A Ngapuhi runanga has suspended a hapu that tried to divorce itself from the organisation in an unsuccessful court battle this year.
It marks a low point in Te Runanga a Iwi o Ngapuhi's history and is a decision that could have a multimillion-dollar cost to the organisation, which has assets worth $39.5 million, built for the most part on fisheries.
Runanga chairman Sonny Tau said Ngati Hine had failed to comply with criteria for selecting their board representative despite being granted extra time.
"This decision was not taken lightly. Our process is democratic and robust. If Ngati Hine's appointment of their representative meets the requirements of the constitution, they're back sitting at the board table."

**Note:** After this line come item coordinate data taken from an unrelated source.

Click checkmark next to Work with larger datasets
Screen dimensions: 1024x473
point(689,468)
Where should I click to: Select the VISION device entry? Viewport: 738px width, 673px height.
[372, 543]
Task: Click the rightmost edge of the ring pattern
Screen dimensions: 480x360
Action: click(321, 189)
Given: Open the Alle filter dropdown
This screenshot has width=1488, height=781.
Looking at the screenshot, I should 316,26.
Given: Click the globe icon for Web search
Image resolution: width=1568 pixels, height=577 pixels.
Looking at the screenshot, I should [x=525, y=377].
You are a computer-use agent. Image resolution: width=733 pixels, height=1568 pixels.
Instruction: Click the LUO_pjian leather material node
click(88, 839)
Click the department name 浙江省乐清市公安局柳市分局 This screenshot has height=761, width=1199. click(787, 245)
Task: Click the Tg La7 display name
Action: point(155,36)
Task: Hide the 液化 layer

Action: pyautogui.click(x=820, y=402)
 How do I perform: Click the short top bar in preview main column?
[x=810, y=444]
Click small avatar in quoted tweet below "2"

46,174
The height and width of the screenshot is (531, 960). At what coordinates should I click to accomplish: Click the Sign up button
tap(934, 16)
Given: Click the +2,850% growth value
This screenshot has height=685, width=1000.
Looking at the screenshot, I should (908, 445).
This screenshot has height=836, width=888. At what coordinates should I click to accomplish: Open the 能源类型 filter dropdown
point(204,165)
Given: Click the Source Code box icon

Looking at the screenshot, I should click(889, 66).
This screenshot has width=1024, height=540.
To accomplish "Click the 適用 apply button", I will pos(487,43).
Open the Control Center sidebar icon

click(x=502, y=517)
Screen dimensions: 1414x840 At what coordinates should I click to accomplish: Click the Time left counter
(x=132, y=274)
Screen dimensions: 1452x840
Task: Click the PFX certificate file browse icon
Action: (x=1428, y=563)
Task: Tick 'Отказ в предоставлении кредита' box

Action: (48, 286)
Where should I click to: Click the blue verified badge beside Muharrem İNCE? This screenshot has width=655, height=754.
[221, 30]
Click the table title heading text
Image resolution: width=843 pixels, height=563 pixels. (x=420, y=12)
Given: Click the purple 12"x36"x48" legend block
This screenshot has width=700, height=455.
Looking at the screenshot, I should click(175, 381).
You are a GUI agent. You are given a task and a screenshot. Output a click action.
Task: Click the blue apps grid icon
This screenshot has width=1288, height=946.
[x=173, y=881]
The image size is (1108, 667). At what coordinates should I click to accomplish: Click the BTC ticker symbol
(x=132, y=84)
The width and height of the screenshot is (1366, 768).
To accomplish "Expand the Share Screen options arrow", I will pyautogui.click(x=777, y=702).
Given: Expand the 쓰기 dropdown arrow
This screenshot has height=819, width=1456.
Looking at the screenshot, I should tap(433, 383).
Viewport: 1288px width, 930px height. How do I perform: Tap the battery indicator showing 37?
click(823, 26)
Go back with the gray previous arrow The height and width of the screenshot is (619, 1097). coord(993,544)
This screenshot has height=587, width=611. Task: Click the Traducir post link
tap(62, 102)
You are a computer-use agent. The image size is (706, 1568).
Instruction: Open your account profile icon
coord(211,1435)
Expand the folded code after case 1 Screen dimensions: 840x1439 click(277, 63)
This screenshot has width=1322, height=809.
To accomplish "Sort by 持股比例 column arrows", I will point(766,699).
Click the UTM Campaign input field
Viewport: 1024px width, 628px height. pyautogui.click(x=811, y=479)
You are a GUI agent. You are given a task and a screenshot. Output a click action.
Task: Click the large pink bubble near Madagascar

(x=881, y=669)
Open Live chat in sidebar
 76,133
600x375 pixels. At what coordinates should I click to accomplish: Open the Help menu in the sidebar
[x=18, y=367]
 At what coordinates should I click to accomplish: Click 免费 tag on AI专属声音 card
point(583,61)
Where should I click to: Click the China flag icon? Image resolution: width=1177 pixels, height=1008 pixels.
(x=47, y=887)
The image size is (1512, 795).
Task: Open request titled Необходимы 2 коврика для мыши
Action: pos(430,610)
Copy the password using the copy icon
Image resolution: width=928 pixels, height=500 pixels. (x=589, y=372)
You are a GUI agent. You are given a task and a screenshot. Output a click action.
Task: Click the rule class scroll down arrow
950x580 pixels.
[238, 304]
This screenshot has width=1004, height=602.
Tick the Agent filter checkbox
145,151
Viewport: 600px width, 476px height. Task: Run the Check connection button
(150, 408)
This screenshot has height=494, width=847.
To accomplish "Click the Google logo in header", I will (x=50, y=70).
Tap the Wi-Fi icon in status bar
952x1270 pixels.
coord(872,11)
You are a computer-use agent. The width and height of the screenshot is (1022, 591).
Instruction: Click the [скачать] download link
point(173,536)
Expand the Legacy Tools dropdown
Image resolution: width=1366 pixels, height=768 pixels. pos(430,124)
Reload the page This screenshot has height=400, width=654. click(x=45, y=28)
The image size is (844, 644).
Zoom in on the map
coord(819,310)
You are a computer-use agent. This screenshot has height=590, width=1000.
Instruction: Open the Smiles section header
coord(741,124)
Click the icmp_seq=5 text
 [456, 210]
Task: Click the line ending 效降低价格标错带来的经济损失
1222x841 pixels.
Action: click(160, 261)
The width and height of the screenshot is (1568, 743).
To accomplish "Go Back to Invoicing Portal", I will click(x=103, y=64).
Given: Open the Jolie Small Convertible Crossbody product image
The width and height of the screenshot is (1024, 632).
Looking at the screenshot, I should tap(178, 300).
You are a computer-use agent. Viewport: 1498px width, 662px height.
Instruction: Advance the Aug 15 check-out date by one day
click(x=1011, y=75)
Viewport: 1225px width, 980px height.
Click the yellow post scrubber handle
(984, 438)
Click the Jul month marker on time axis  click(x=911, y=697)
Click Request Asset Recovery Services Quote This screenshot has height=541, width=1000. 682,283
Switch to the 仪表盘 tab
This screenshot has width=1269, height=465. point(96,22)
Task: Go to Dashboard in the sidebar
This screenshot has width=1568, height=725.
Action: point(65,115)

He said the runanga had an election process that all groups had to respect. To do otherwise would expose it to possible litigation and send mixed messages to Ngapuhi beneficiaries.
In October, Te Runanga o Ngati Hine asked the Maori Land Court to let it withdraw from the runanga. This followed tensions over the Ngapuhi runanga's proposal to negotiate a Treaty settlement with the Crown.
Fisheries legislation passed in 2004 allowed Ngati Hine to withdraw from the runanga with the possibility of taking its assets with it.
The court ruled it didn't have the jurisdiction to hear parts of Ngati Hine's claim.
Yesterday, Ngati Hine spokesman Waihoroi Shortland said it was "absolutely" plain it wanted to leave before suspension.
"I invited them to allow us to withdraw completely rather than suspend us and to allow us to do that with dignity rather than being whipped like some errant dog."
The hapu may need to go to court again to officially leave the runanga.